If the minimum price was 80k then upon adding everything like M.2 SSD, 250/500GB SSD, Backlit Keyboard can make it go 120-140k

But 180k is too much asking price.

Just ask for a quote from Azom regarding your customised config. Not their default config. Ok.

If the price of a customised config reaches 150k then check xoticpc.com

I think they will ship to India as well but had to bear extra customs duties.



Sent from my ASUS_T00K using Tapatalk


----------



## parashar91 (Nov 26, 2016)

Yes this is their starting configuration. But this is all I can afford for now, I can't really add any upgrades. What I want to know is,

Is this configuration worth 1,20,000? As in, is it Value for money? (Considering that I can upgrade CPU, GPU, RAM, HDD in the future)?


----------



## SaiyanGoku (Nov 26, 2016)

XOTIC PC | Sager NP9152 (Clevo P750DM2)- Laptop w/ 6th Gen Intel Core i

This base config has an i7-6700 and comes for the same price 114k.

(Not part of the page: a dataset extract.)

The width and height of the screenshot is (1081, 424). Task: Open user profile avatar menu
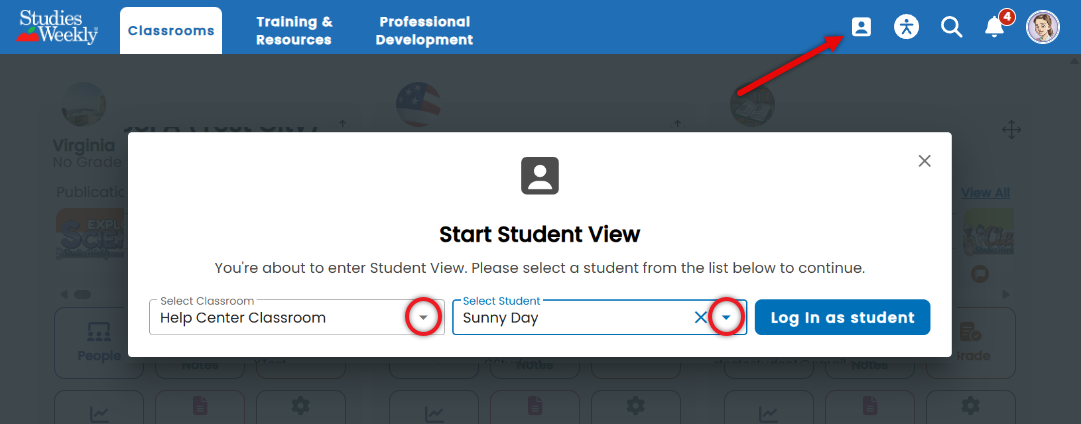tap(1042, 28)
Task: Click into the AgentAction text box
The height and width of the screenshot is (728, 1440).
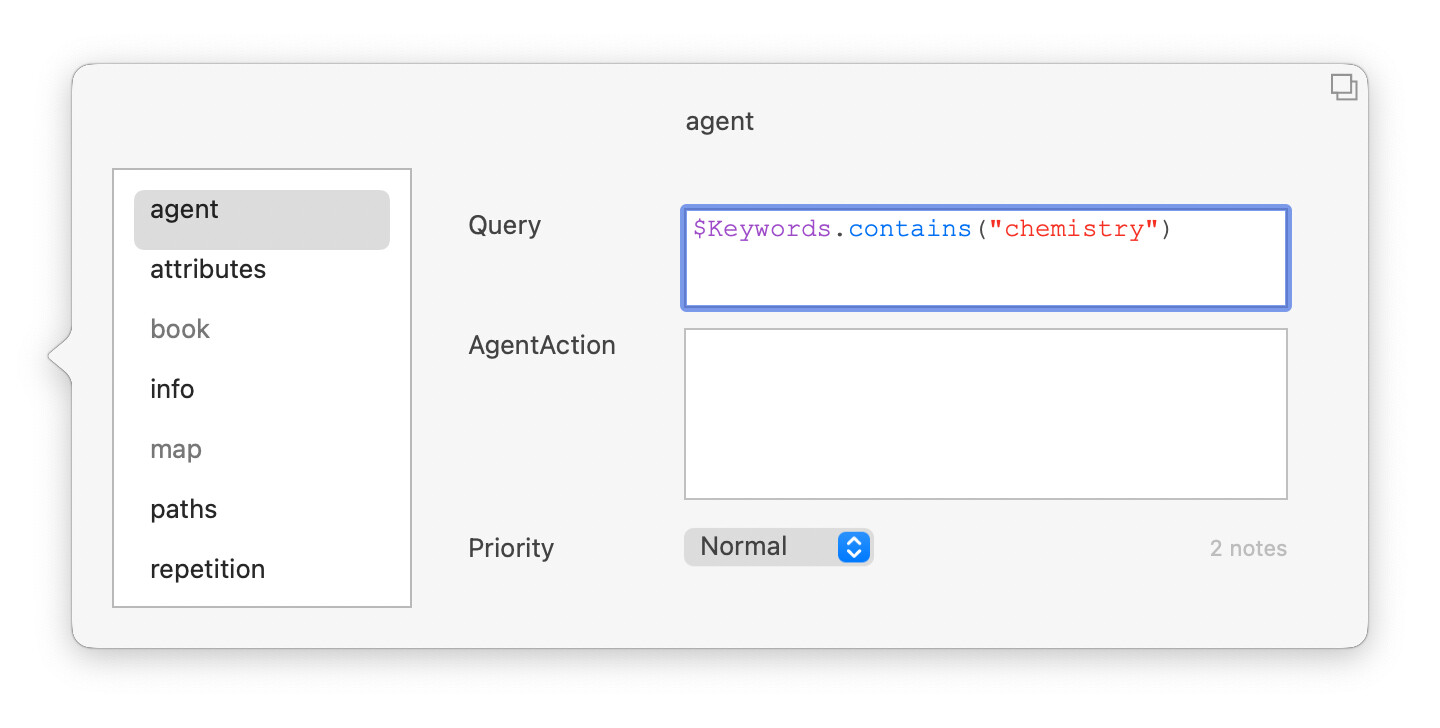Action: tap(985, 414)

Ask them to upgrade the cpu without extra charges.


----------



## bssunilreddy (Nov 27, 2016)

parashar91 said:


> Yes this is their starting configuration. But this is all I can afford for now, I can't really add any upgrades. What I want to know is,
> 
> Is this configuration worth 1,20,000? As in, is it Value for money? (Considering that I can upgrade CPU, GPU, RAM, HDD in the future)?

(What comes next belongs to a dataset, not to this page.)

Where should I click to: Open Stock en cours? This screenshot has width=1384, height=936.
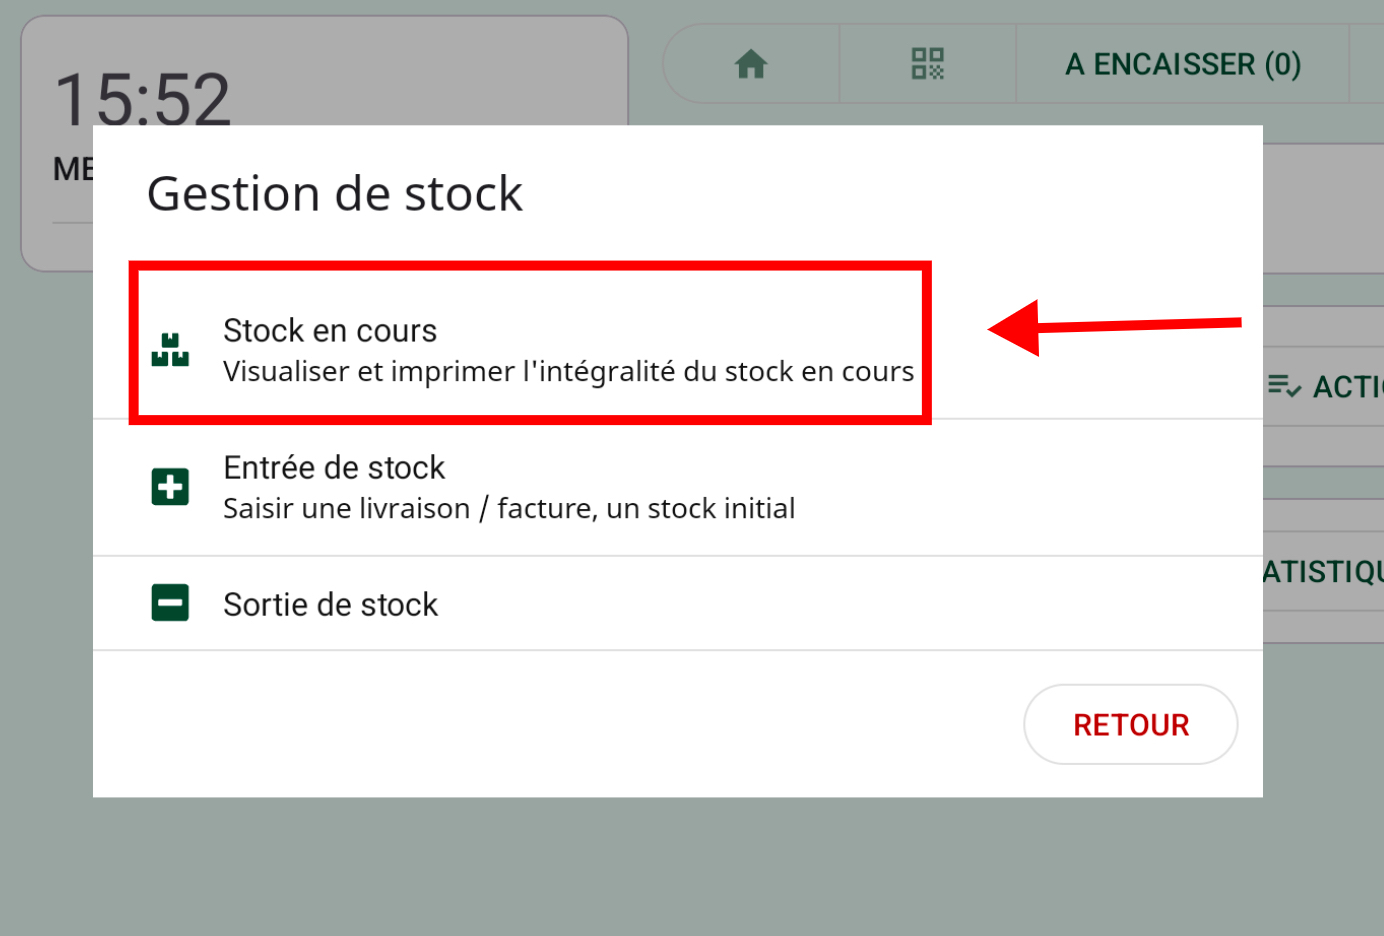click(330, 331)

Its better to go with Xoticpc which offers much better prices for a customised gaming laptop.

Azom should have started with 80K at least.

Their profit margins are huge because they do base their config on Clevo barebones like Xoticpc.

Use the following Sager Clevo barebone as the base model and customise according to your taste & budget: Sager NP8151-S (Clevo P650RP6) - 15.6&quot; Gaming Noteboo

The above model starts with $1320.

Don't go with unnecessary things like Laser Ecthing. Ok.

Sent from my ASUS_T00K using Tapatalk


----------



## parashar91 (Nov 27, 2016)

SaiyanGoku said:


> XOTIC PC | Sager NP9152 (Clevo P750DM2)- Laptop w/ 6th Gen Intel Core i
> 
> This base config has an i7-6700 and comes for the same price 114k.
> 
> Ask them to upgrade the cpu without extra charges.



Hi saiyangoku,
They say they're providing a desktop grade i5


> The CPU is desktop grade, so even the i5-6500 desktop grade CPU included below is faster than a laptop grade i7-6700HQ CPU available with other brand laptops.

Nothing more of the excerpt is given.